-- begin DATA RECORDS --

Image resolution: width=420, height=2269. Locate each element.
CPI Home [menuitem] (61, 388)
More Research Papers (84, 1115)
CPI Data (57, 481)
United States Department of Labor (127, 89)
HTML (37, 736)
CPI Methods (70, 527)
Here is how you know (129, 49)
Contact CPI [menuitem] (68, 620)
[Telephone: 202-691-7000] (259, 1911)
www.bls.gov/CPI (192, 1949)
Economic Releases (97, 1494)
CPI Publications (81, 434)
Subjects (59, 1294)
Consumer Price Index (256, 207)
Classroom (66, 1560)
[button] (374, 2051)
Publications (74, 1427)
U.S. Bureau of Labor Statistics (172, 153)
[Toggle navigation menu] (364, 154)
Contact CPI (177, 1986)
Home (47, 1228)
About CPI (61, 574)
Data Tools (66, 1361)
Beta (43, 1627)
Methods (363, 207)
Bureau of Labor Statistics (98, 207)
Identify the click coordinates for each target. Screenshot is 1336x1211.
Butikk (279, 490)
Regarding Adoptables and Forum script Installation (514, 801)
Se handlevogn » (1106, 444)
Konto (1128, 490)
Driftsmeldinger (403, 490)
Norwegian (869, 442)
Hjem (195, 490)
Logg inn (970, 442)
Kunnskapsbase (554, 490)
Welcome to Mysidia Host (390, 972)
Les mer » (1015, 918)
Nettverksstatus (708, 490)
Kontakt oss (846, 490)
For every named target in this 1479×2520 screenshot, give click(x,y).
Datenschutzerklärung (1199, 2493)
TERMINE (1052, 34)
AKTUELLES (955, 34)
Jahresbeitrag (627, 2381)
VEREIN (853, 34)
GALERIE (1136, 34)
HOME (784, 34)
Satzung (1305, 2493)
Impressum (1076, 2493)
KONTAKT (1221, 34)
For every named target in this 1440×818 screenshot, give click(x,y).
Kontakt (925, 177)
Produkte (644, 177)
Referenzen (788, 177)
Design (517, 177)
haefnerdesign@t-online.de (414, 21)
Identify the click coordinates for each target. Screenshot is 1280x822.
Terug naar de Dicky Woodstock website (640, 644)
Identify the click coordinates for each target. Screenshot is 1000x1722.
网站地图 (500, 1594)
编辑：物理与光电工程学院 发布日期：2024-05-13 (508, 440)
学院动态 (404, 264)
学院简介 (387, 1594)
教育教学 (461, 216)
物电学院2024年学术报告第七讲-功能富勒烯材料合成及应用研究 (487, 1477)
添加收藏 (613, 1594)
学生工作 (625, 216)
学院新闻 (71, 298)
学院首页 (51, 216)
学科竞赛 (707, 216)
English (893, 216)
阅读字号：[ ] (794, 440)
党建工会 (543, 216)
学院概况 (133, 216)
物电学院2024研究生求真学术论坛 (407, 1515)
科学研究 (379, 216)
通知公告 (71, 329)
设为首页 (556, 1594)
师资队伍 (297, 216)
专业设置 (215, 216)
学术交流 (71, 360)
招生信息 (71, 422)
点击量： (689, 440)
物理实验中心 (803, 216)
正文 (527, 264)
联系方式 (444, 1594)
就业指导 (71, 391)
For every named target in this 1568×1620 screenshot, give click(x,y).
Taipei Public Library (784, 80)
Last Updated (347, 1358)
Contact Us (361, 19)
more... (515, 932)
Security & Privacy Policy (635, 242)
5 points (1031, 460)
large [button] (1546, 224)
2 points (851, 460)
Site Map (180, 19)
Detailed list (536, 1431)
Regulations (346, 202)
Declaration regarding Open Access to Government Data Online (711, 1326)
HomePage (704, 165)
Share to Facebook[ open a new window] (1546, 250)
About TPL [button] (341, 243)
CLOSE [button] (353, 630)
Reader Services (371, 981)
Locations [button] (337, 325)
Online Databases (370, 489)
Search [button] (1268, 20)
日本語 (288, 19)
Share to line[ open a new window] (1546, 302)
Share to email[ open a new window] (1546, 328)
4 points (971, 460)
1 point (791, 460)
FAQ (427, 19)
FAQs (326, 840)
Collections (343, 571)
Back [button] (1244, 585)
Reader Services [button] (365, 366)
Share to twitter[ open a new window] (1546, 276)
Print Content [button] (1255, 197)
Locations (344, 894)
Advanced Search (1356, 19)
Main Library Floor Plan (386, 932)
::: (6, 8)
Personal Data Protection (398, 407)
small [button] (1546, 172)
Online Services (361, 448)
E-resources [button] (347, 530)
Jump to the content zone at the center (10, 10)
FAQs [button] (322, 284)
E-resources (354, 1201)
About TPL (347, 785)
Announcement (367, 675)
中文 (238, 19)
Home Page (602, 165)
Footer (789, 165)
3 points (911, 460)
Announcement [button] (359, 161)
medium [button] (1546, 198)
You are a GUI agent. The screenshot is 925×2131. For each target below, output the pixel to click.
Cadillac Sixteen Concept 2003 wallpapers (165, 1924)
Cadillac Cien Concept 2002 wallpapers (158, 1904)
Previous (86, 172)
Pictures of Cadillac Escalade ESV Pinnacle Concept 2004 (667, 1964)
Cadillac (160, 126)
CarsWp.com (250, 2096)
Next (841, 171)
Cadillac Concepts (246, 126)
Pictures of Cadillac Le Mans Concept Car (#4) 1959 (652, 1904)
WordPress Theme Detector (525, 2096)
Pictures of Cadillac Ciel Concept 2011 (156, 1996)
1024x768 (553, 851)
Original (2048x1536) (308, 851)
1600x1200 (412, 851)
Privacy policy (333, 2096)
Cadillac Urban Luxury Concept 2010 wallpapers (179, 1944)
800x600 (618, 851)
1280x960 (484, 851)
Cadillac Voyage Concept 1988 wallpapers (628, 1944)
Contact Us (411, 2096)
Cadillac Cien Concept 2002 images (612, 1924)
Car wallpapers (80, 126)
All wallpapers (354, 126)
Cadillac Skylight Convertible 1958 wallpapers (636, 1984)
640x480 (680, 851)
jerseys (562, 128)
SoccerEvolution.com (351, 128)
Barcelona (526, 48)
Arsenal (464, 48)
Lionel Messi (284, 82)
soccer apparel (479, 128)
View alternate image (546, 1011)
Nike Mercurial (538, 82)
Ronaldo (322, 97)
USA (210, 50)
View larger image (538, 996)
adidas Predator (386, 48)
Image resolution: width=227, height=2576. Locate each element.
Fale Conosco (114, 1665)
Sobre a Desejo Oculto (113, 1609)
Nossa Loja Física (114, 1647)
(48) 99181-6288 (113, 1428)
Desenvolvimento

-- end DATA RECORDS --

*SET EXERCISE:*
Write out all of the entries above, line for line, without changing a single character.

*FULL SOLUTION:*
Image resolution: width=420, height=2269. Locate each element.
CPI Home [menuitem] (61, 388)
More Research Papers (84, 1115)
CPI Data (57, 481)
United States Department of Labor (127, 89)
HTML (37, 736)
CPI Methods (70, 527)
Here is how you know (129, 49)
Contact CPI [menuitem] (68, 620)
[Telephone: 202-691-7000] (259, 1911)
www.bls.gov/CPI (192, 1949)
Economic Releases (97, 1494)
CPI Publications (81, 434)
Subjects (59, 1294)
Consumer Price Index (256, 207)
Classroom (66, 1560)
[button] (374, 2051)
Publications (74, 1427)
U.S. Bureau of Labor Statistics (172, 153)
[Toggle navigation menu] (364, 154)
Contact CPI (177, 1986)
Home (47, 1228)
About CPI (61, 574)
Data Tools (66, 1361)
Beta (43, 1627)
Methods (363, 207)
Bureau of Labor Statistics (98, 207)
Identify the click coordinates for each target. Screenshot is 1336x1211.
Butikk (279, 490)
Regarding Adoptables and Forum script Installation (514, 801)
Se handlevogn » (1106, 444)
Konto (1128, 490)
Driftsmeldinger (403, 490)
Norwegian (869, 442)
Hjem (195, 490)
Logg inn (970, 442)
Kunnskapsbase (554, 490)
Welcome to Mysidia Host (390, 972)
Les mer » (1015, 918)
Nettverksstatus (708, 490)
Kontakt oss (846, 490)
For every named target in this 1479×2520 screenshot, give click(x,y).
Datenschutzerklärung (1199, 2493)
TERMINE (1052, 34)
AKTUELLES (955, 34)
Jahresbeitrag (627, 2381)
VEREIN (853, 34)
GALERIE (1136, 34)
HOME (784, 34)
Satzung (1305, 2493)
Impressum (1076, 2493)
KONTAKT (1221, 34)
For every named target in this 1440×818 screenshot, give click(x,y).
Kontakt (925, 177)
Produkte (644, 177)
Referenzen (788, 177)
Design (517, 177)
haefnerdesign@t-online.de (414, 21)
Identify the click coordinates for each target. Screenshot is 1280x822.
Terug naar de Dicky Woodstock website (640, 644)
Identify the click coordinates for each target. Screenshot is 1000x1722.
网站地图 (500, 1594)
编辑：物理与光电工程学院 发布日期：2024-05-13 (508, 440)
学院动态 (404, 264)
学院简介 (387, 1594)
教育教学 (461, 216)
物电学院2024年学术报告第七讲-功能富勒烯材料合成及应用研究 (487, 1477)
添加收藏 (613, 1594)
学生工作 (625, 216)
学院新闻 (71, 298)
学院首页 (51, 216)
学科竞赛 (707, 216)
English (893, 216)
阅读字号：[ ] (794, 440)
党建工会 (543, 216)
学院概况 (133, 216)
物电学院2024研究生求真学术论坛 (407, 1515)
科学研究 (379, 216)
通知公告 (71, 329)
设为首页 (556, 1594)
师资队伍 (297, 216)
专业设置 (215, 216)
学术交流 (71, 360)
招生信息 (71, 422)
点击量： (689, 440)
物理实验中心 (803, 216)
正文 (527, 264)
联系方式 (444, 1594)
就业指导 (71, 391)
For every named target in this 1568×1620 screenshot, give click(x,y).
Taipei Public Library (784, 80)
Last Updated (347, 1358)
Contact Us (361, 19)
more... (515, 932)
Security & Privacy Policy (635, 242)
5 points (1031, 460)
large [button] (1546, 224)
2 points (851, 460)
Site Map (180, 19)
Detailed list (536, 1431)
Regulations (346, 202)
Declaration regarding Open Access to Government Data Online (711, 1326)
HomePage (704, 165)
Share to Facebook[ open a new window] (1546, 250)
About TPL [button] (341, 243)
CLOSE [button] (353, 630)
Reader Services (371, 981)
Locations [button] (337, 325)
Online Databases (370, 489)
Search [button] (1268, 20)
日本語 (288, 19)
Share to line[ open a new window] (1546, 302)
Share to email[ open a new window] (1546, 328)
4 points (971, 460)
1 point (791, 460)
FAQ (427, 19)
FAQs (326, 840)
Collections (343, 571)
Back [button] (1244, 585)
Reader Services [button] (365, 366)
Share to twitter[ open a new window] (1546, 276)
Print Content [button] (1255, 197)
Locations (344, 894)
Advanced Search (1356, 19)
Main Library Floor Plan (386, 932)
::: (6, 8)
Personal Data Protection (398, 407)
small [button] (1546, 172)
Online Services (361, 448)
E-resources [button] (347, 530)
Jump to the content zone at the center (10, 10)
FAQs [button] (322, 284)
E-resources (354, 1201)
About TPL (347, 785)
Announcement (367, 675)
中文 (238, 19)
Home Page (602, 165)
Footer (789, 165)
3 points (911, 460)
Announcement [button] (359, 161)
medium [button] (1546, 198)
You are a GUI agent. The screenshot is 925×2131. For each target below, output the pixel to click.
Cadillac Sixteen Concept 2003 wallpapers (165, 1924)
Cadillac Cien Concept 2002 wallpapers (158, 1904)
Previous (86, 172)
Pictures of Cadillac Escalade ESV Pinnacle Concept 2004 (667, 1964)
Cadillac (160, 126)
CarsWp.com (250, 2096)
Next (841, 171)
Cadillac Concepts (246, 126)
Pictures of Cadillac Le Mans Concept Car (#4) 1959 (652, 1904)
WordPress Theme Detector (525, 2096)
Pictures of Cadillac Ciel Concept 2011 (156, 1996)
1024x768 (553, 851)
Original (2048x1536) (308, 851)
1600x1200 (412, 851)
Privacy policy (333, 2096)
Cadillac Urban Luxury Concept 2010 wallpapers (179, 1944)
800x600 (618, 851)
1280x960 (484, 851)
Cadillac Voyage Concept 1988 wallpapers (628, 1944)
Contact Us (411, 2096)
Cadillac Cien Concept 2002 images (612, 1924)
Car wallpapers (80, 126)
All wallpapers (354, 126)
Cadillac Skylight Convertible 1958 wallpapers (636, 1984)
640x480 (680, 851)
jerseys (562, 128)
SoccerEvolution.com (351, 128)
Barcelona (526, 48)
Arsenal (464, 48)
Lionel Messi (284, 82)
soccer apparel (479, 128)
View alternate image (546, 1011)
Nike Mercurial (538, 82)
Ronaldo (322, 97)
USA (210, 50)
View larger image (538, 996)
adidas Predator (386, 48)
Image resolution: width=227, height=2576. Locate each element.
Fale Conosco (114, 1665)
Sobre a Desejo Oculto (113, 1609)
Nossa Loja Física (114, 1647)
(48) 99181-6288 (113, 1428)
Desenvolvimento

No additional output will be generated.